START Provided passage
Eric let the bottle roll off the bed. “F#%$ it,” he said.

(For an amazing poet [warning lots of strong language and descriptions of violence] on the violence in the inner city watch

Jasmine Mans - " I Know you Didn't Mean to Kill Him" http://youtu.be/AC1wGvPnTl8)

And then he sobbed. He held his face in his hands and he cried for Thomas. Zuri rubbed his back, tears running down her face. It was 10 maybe 15 minutes that passed. Eric looked up at Zuri and said, “Let’s go. Thomas’s family needs us.”

Zuri and Eric headed out the front door. Zuri, look at Eric, nervous. “Uh, I forget my purse, Hold on.” Eric said, “Hurry.”

Zuri ran upstairs and hid the bottle of vodka in her closet, in the yoga bag, and grabbed her purse. Feeling safer, she ran to meet Eric.

The funeral was so very sad, heart-wrenchingly sad. Sometimes Zuri thought she couldn’t breathe. Afterword, Thomas’s family and friends met in the basement of the church. There was food. Kids were telling stories about Thomas. Family and friends held Thomas's mother and sisters. They had glued photos on poster boards and placed the jerseys and awards from his sports on the tables. It was really nice and really hard. 

After, Zuri and Eric walked home together. She leaned into his side and he placed his arm around her shoulders.

“I love you Eric.”

”I love you too Zuri.”

The Process

There is this moment between the time that you are triggered and when you act (or not) that is so completely powerful. Kim Chernin, a famous feminist writer spoke quite effectively about this.* A pioneer, she addressed eating disorders in the 1980s. She spoke of this exact, formative moment between urge and action in her book, “The Hungry Self: Women, Eating, and the Search for identity.”
END Provided passage
## Your tasks
**1.** In the passage about Zuri and Eric, where does Zuri hide the bottle of vodka?
**2.** From the passage about Zuri and Eric, write out everything from "The funeral was" down to "around her shoulders.".
The data that comes next has no connection to the passage about Zuri and Eric.
START Collected material
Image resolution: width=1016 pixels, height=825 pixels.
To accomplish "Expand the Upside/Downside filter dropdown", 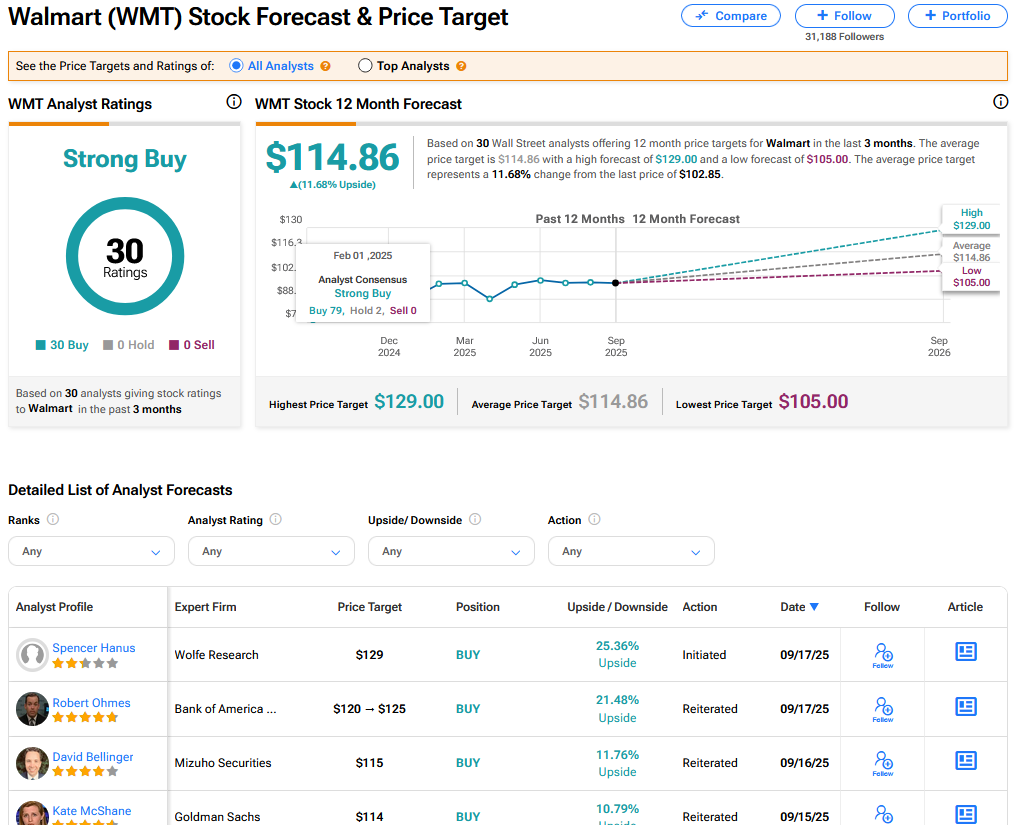I will (451, 551).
END Collected material
## Results of the exercise
**1.** In her closet, in the yoga bag.

**2.**
The funeral was so very sad, heart-wrenchingly sad. Sometimes Zuri thought she couldn’t breathe. Afterword, Thomas’s family and friends met in the basement of the church. There was food. Kids were telling stories about Thomas. Family and friends held Thomas's mother and sisters. They had glued photos on poster boards and placed the jerseys and awards from his sports on the tables. It was really nice and really hard. 

After, Zuri and Eric walked home together. She leaned into his side and he placed his arm around her shoulders.